High blood pressure, or hypertension, is known to be a powerful predictor of a person’s risk of stroke and heart disease. But less has been understood about the health consequences of prehypertension, which affects about one-third of American adults. The new study, published in the journal Neurology, suggests that prehypertensive people have on average a 55% greater risk of stroke than those with normal blood pressure.
Hypertension is defined as having systolic pressure of 140 mm Hg or higher and diastolic pressure of 90 mm Hg or higher. (Systolic pressure, the top number in a blood pressure reading, refers to blood pressure when the heart is pumping; diastolic pressure, the bottom number, refers to pressure between beats.)
Normal blood pressure is systolic pressure below 120 and diastolic pressure less than 80. Prehypertension — a new clinical category introduced by the National Heart, Lung, and Blood Institute in 2003 — falls in between: systolic pressure of 120 to 139 and diastolic pressure of 80 to 89.
But those whose blood pressure registers in the upper half of the prehypertensive range may be at greater risk than those whose pressure is closer to normal. The new study found that the increased stroke risk associated with prehypertension was driven largely by people with systolic pressure of 130 to 139 and diastolic pressure of 85 to 89 — they were 79% more likely to have a stroke than those with normal pressure.
The association wasn’t statistically significant in people in the lower range of prehypertension, the study found.
Further, the elevated risk applied mostly to people younger than 65, who were 68% more likely to have a stroke than those with normal blood pressure. In elderly adults, the association again fell away, probably because the influence of blood pressure was outweighed in this group by risk factors associated with advanced age itself.
The new meta-analysis led by Dr.
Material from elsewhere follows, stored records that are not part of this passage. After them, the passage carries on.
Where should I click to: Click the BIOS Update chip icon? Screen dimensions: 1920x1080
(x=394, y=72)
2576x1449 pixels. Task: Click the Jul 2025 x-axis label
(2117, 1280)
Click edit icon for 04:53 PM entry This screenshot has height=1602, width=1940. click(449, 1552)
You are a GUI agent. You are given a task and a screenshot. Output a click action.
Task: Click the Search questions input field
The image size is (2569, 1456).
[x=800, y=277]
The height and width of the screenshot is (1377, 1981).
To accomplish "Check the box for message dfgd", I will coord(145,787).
Bruce Ovbiagele of the University of California, San Diego, included 12 previous studies involving more than 518,000 people in the U.S. and Asia. Participants were followed for anywhere from 3 to 32 years, and the rate of prehypertension in the study groups ranged from 25% to 46%. The association between prehypertension and stroke remained after researchers accounted for other factors like age, sex, diabetes, obesity, cholesterol levels and smoking.
How to treat hypertension? Typically, blood pressure lowering drugs are not recommended, unless prehypertensive patients also have other conditions like diabetes or chronic kidney disease.
The solution is lifestyle changes. If your blood pressure is stealing upward, you should lower the salt in your diet, start exercising and lose weight.